Protestant Challenges to the Social Order
When Luther described the freedom of the Christian, he meant an entirely spiritual freedom. But others interpreted his call for freedom in social and political terms. In the spring of 1525, peasants in southern and central Germany rose in a rebellion known as the Peasants’ War and attacked nobles’ castles, convents, and monasteries (Map 14.2). Urban workers joined them, and together they looted church properties in the towns. In Thuringia (central/eastern Germany), the rebels followed an ex-priest, Thomas Müntzer (1468?–1525), who promised to chastise the wicked and thus clear the way for the Last Judgment.
The Peasants’ War split the reform movement. Princes and city officials, ultimately supported by Luther, turned against the rebels. Catholic and Protestant princes joined forces to crush Müntzer and his supporters. All over the empire, princes trounced peasant armies and hunted down their leaders. By the end of the year, more than 100,000 rebels had been killed. Initially, Luther had tried to mediate the conflict, but he believed that God ordained rulers, who must therefore be obeyed even if they were tyrants. Luther considered Müntzer’s mixing of religion and politics the greatest danger to the Reformation, nothing less than “the devil’s work.” Fundamentally conservative in its political philosophy, the Lutheran church henceforth depended on established political authority for its protection.
Some followers of Zwingli also wanted to pursue their own path to reform. They believed that true faith came only to those with reason and free will. How could a baby knowingly choose Christ? Only adults could believe and accept baptism; hence, the Anabaptists (“rebaptizers”) rejected the validity of infant baptism and called for adult rebaptism. Many were pacifists who also refused to acknowledge the authority of law courts. The Anabaptist movement drew its leadership primarily from the artisan class and its members from the middle and lower classes—men and women attracted by a simple but radical message of peace and salvation.

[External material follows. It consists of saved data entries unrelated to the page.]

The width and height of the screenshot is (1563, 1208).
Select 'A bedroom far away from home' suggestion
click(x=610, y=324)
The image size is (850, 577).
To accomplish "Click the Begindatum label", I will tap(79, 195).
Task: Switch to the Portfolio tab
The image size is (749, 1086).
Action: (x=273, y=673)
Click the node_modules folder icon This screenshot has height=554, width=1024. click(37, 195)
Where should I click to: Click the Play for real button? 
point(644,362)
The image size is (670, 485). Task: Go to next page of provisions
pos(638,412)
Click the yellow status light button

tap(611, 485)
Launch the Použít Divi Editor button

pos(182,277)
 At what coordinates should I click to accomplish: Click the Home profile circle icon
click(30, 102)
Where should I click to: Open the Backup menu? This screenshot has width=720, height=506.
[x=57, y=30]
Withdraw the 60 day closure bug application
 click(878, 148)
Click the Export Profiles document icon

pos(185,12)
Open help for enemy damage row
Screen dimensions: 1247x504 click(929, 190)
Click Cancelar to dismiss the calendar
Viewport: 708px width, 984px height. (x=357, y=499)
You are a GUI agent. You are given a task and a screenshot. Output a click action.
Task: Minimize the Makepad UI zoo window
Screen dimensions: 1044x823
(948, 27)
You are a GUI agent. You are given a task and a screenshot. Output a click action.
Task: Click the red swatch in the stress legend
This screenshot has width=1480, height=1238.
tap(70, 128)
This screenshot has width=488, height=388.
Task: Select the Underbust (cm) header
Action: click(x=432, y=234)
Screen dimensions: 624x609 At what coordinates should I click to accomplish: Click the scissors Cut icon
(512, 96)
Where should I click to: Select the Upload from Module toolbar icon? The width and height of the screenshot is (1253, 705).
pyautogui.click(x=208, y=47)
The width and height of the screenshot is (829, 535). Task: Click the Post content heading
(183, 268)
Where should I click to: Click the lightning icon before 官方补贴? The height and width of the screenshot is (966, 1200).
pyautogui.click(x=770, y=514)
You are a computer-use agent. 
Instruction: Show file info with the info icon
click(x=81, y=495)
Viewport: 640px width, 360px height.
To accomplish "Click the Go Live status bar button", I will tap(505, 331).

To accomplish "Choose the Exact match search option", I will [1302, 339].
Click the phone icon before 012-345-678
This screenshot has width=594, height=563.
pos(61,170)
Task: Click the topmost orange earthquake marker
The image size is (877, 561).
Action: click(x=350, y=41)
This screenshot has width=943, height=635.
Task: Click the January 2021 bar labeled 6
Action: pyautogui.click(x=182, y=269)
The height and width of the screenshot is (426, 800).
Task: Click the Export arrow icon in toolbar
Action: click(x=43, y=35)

Zwingli immediately attacked the Anabaptists for their refusal to bear arms and swear oaths of allegiance, sensing accurately that they were repudiating his theocratic (church-directed) order. When persuasion failed to convince the Anabaptists, Zwingli urged Zurich magistrates to impose the death sentence. Thus, the Evangelical reformers themselves created the Reformation’s first martyrs of conscience.
Despite the Holy Roman Emperor’s condemnation of the movement in 1529, Anabaptism spread rapidly from Zurich to many cities in southern Germany. In 1534, one Anabaptist group, believing the end of the world was imminent, seized control of the city of Münster. Proclaiming themselves a community of saints, the Münster Anabaptists abolished private property in imitation of the early Christians and dissolved traditional marriages, allowing men, like Old Testament patriarchs, to have multiple wives, to the consternation of many women. Besieged by a combined Protestant and Catholic army, the city fell in June 1535. The Anabaptist leaders died in battle or were executed, their bodies hung in cages affixed to the church tower. Their punishment was intended as a warning to all who might want to take the Reformation away from the Protestant authorities and hand it to the people. The Anabaptist movement in northwestern Europe nonetheless survived under the determined pacifist leadership of the Dutch reformer Menno Simons (1469–1561), whose followers were eventually named Mennonites.